Underwater Camouflaged Object Detection (UCOD) is a challenging task due to the extreme visual similarity between targets and backgrounds across varying marine depths. Existing methods often struggle with topological fragmentation of slender creatures in the deep sea and the subtle feature extraction of transparent organisms. In this paper, we propose DeepTopo-Net, a novel framework that integrates topology-aware modeling with frequency-decoupled perception. To address physical degradation, we design the Water-Conditioned Adaptive Perceptor (WCAP), which employs Riemannian metric tensors to dynamically deform convolutional sampling fields. Furthermore, the Abyssal-Topology Refinement Module (ATRM) is developed to maintain the structural connectivity of spindly targets through skeletal priors. Specifically, we first introduce GBU-UCOD, the first high-resolution (2K) benchmark tailored for marine vertical zonation, filling the data gap for hadal and abyssal zones. Extensive experiments on MAS3K, RMAS, and our proposed GBU-UCOD datasets demonstrate that DeepTopo-Net achieves state-of-the-art performance, particularly in preserving the morphological integrity of complex underwater patterns. The datasets and codes will be released at https://github.com/Wuwenji18/GBU-UCOD.
Paper Structure (16 sections, 9 equations, 4 figures, 3 tables, 1 algorithm)

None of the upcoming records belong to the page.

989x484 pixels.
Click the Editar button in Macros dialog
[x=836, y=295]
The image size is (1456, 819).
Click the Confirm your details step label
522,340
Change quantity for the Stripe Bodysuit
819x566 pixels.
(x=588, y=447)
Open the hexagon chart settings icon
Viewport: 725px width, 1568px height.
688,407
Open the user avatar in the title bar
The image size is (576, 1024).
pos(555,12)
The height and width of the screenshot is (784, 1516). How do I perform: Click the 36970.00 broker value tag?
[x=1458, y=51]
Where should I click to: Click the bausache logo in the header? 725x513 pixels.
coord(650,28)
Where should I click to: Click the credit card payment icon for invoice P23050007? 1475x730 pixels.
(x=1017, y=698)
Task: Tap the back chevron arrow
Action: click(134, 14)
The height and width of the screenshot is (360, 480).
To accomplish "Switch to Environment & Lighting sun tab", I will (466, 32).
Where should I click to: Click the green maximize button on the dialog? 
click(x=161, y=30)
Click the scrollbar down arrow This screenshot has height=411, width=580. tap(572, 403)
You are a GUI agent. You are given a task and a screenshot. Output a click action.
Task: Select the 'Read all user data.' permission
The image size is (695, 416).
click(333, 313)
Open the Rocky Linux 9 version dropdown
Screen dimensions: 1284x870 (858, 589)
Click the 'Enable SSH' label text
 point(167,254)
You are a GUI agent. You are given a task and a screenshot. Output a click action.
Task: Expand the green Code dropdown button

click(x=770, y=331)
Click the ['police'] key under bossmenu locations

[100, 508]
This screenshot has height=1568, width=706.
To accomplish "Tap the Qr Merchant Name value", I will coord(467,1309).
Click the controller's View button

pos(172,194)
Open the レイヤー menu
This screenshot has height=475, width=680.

This paper contains 16 sections, 9 equations, 4 figures, 3 tables, 1 algorithm.

Figures (4)

  • Figure 1: Motivation.(a) Challenge: Artificial spotlights obscure fine topology (e.g., tentacles) in dark zones. (b) Baseline Failure: Rigid sampling grids miss these faint features, causing fragmentation. (c) Our Success: Our DeepTopo-Net recovers the complete structure using WCAP (warped sampling) and ATRM (topology stitching).
  • Figure 2: Vertical zonation overview illustrating the challenges across different depth strata in the proposed GBU-UCOD benchmark.
  • Figure 3: The overall architecture of DeepTopo-Net. The framework utilizes a MAE-ViT backbone for semantic reconstruction. The WCAP module compensates for physical degradation using Riemannian metric warping, while the ATRM utilizes directional geometric mining and skeletal constraints to ensure topological connectivity of slender targets.
  • Figure 4: Qualitative comparison of segmentation results on challenging scenarios from the GBU-UCOD dataset. From left to right: Input Image, Ground Truth (GT), DeepTopo-Net (Ours), SAM2-Unet xiong2026sam2, MAS-SAM wang2024massam, H2Former he2023h2former, and MASNet 10113781. Our method consistently preserves the topological connectivity of slender appendages (top rows) and accurately segments transparent bodies (bottom rows) where other SOTA methods fail or produce fragmented masks.